-------- SUPPLIED DATA --------

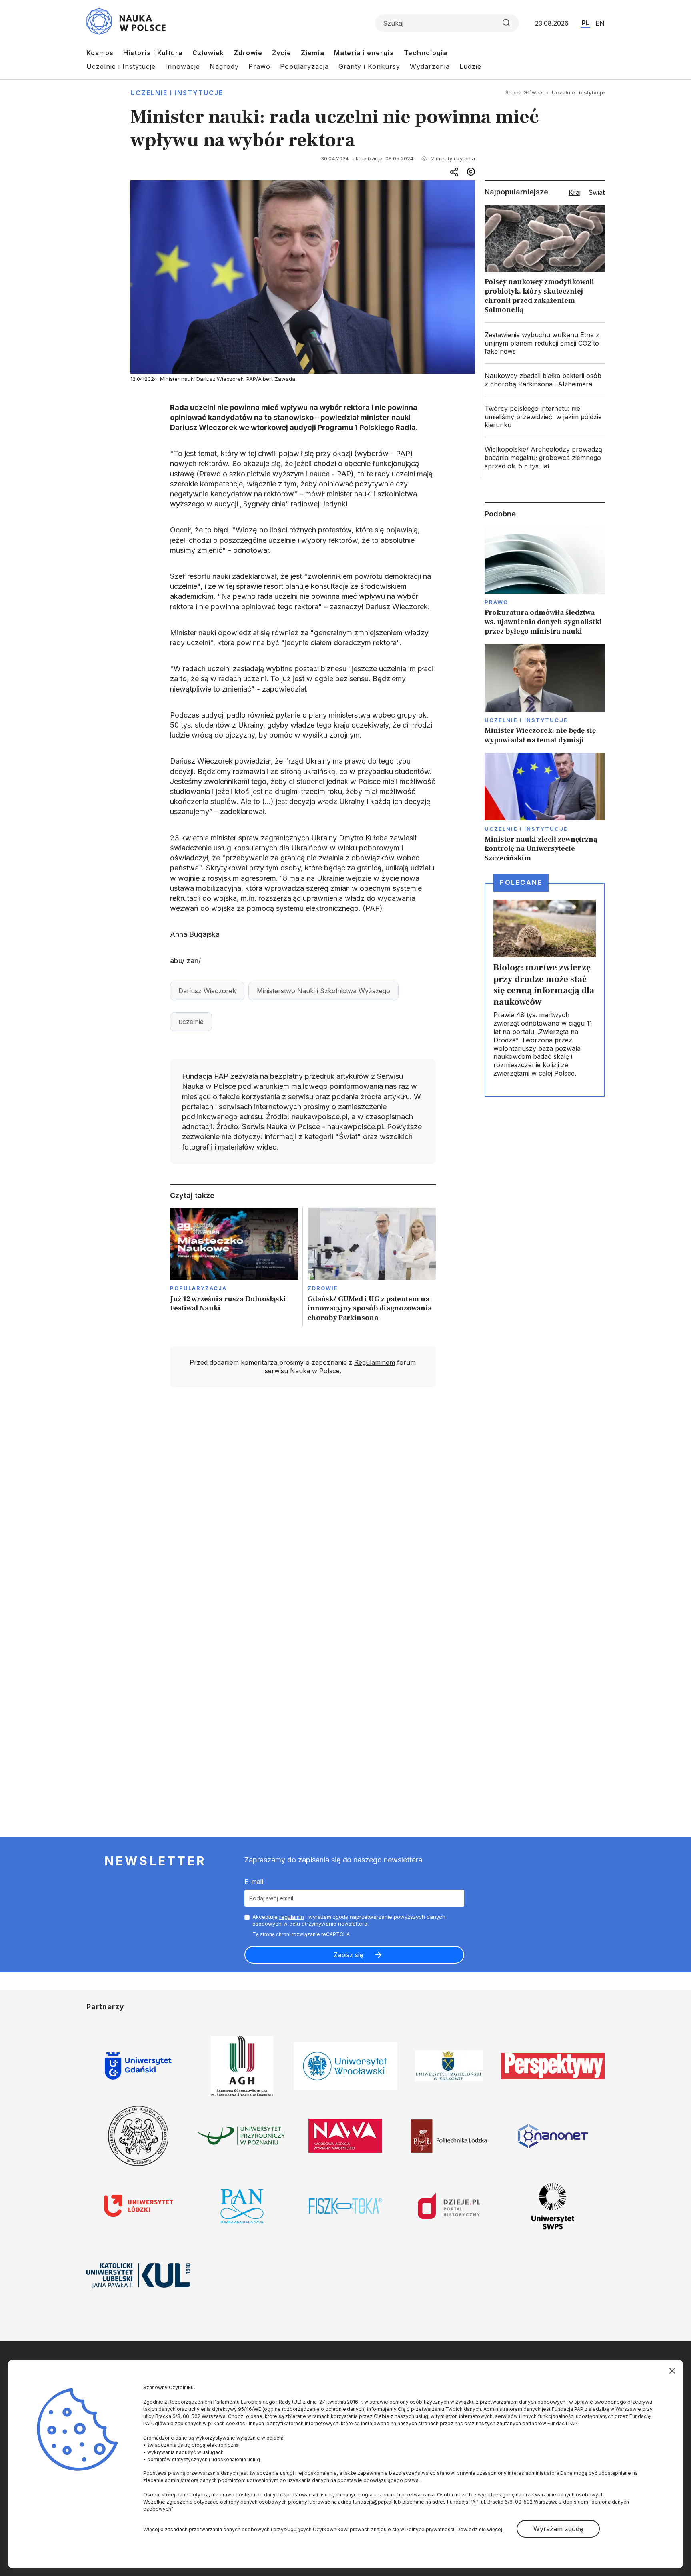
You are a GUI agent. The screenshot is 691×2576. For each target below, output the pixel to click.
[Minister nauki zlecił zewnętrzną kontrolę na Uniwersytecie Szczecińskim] (545, 808)
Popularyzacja (304, 66)
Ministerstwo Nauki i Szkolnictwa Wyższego (323, 991)
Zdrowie (248, 53)
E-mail (253, 1882)
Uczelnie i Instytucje (121, 66)
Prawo (259, 66)
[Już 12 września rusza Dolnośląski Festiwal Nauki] (234, 1267)
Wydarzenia (430, 66)
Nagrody (224, 66)
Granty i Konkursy (369, 66)
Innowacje (182, 66)
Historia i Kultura (153, 53)
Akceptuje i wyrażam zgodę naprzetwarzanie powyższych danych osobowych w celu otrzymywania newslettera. (348, 1920)
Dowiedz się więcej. (480, 2529)
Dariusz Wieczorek (207, 991)
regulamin (291, 1917)
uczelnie (191, 1022)
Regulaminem (374, 1362)
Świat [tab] (597, 192)
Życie (281, 53)
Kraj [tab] (575, 192)
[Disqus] (302, 1507)
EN (600, 23)
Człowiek (208, 53)
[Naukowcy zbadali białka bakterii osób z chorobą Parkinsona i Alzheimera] (545, 380)
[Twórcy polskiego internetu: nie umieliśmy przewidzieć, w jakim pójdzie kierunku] (545, 416)
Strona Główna (524, 92)
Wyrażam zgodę (558, 2529)
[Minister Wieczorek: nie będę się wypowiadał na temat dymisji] (545, 694)
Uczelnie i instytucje (176, 93)
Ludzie (470, 66)
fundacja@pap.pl (373, 2502)
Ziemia (312, 53)
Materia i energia (364, 53)
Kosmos (100, 53)
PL (585, 23)
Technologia (425, 53)
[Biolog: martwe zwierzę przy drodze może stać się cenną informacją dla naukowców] (544, 990)
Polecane (521, 882)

--------

### INSTRUCTIONS TO FOLLOW:
Going back to the entries above, set down exactly the lines that begin at the one with "Uczelnie i instytucje (176, 93)" and end at the one with "Technologia (425, 53)", both included, and nothing else.

### RESULT:
Uczelnie i instytucje (176, 93)
Ludzie (470, 66)
fundacja@pap.pl (373, 2502)
Ziemia (312, 53)
Materia i energia (364, 53)
Kosmos (100, 53)
PL (585, 23)
Technologia (425, 53)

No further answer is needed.